Wandjina! was the first drama production by ABC in Sydney that combined film and videotape footage.

== Synopsis ==
A team of scientists, including Miss Smith, venture into the Australian outback to investigate strange incidents. Donald MacPherson, a Scots-born anthropologist, discovers aboriginal cave paintings depicting mythical alien beings—the 'Wandjina', an extraterrestrial race that visited the ancient aborigines. Disturbing events suggest that not only are the beings real, they have not all left. Ann MacPherson, the anthropologist's daughter, and Linda, an aboriginal girl, explore the Wandjina caves near Booala Station and stumble upon a cave full of skeletons. They see some strange things: In one scene a mysterious hooded figure hunts kangaroos with a rod that strikes them down silently from a distance. The Wandjina resemble hooded monks with what look like life-support backpacks, similar to those used by astronauts. Their power base is a lighthouse-style tower above the farmland.

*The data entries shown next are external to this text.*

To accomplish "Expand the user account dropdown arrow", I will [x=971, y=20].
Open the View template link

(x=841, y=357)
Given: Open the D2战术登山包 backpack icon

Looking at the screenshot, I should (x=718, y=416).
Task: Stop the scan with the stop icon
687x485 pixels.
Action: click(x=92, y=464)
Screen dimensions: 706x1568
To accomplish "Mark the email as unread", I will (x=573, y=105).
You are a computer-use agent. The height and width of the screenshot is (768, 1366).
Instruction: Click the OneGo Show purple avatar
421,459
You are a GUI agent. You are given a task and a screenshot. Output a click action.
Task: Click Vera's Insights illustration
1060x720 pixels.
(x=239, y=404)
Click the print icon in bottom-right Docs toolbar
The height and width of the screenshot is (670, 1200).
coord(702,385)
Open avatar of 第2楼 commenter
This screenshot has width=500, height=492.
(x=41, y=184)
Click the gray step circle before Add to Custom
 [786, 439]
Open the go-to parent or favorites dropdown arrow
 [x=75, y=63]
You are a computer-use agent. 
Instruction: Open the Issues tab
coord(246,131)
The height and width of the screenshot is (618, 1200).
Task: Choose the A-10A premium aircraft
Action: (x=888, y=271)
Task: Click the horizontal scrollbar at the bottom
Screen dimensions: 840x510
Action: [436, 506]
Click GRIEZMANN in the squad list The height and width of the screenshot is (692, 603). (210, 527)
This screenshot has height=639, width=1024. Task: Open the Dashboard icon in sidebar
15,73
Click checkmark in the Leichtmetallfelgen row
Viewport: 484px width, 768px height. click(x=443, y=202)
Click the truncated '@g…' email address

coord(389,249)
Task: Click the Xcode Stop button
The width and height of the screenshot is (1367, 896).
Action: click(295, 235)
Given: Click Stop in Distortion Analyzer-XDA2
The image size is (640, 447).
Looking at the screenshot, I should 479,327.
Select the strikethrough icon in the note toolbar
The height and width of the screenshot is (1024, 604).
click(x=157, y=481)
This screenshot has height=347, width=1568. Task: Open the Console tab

In one episode, gale-force winds occur when an elongated skull, the Wandjina Skull, is dug up from the sands.

==Production==
The series was based on a radio serial, Country of the Skull, by G. K. Saunders, who had also written The Stranger.

White actor Julianna Allan was cast as an Aboriginal girl.

Filming began in September 1965 on location in Western New South Wales including Cooper's Creek and Broken Hill. It was also shot at the ABC studios.

==Reception==
The Canberra Times said, "It is hard to chase the spectre of Blue Hills out of the mind. Whether teenagers will fall for it is doubtful. It could be that the producers have underestimated their sophistication. Linda, the aboriginal playmate of the station owner's daughter, Anne, looks just like what she is — a white girl with obvious make-up, (the blurb says they had trouble with this owing to water colour difficulties, and it is apparent on the screen); when she opens her mouth she sounds like a graduate from a specially selected girls' school. These two points combined don't add to the authenticity."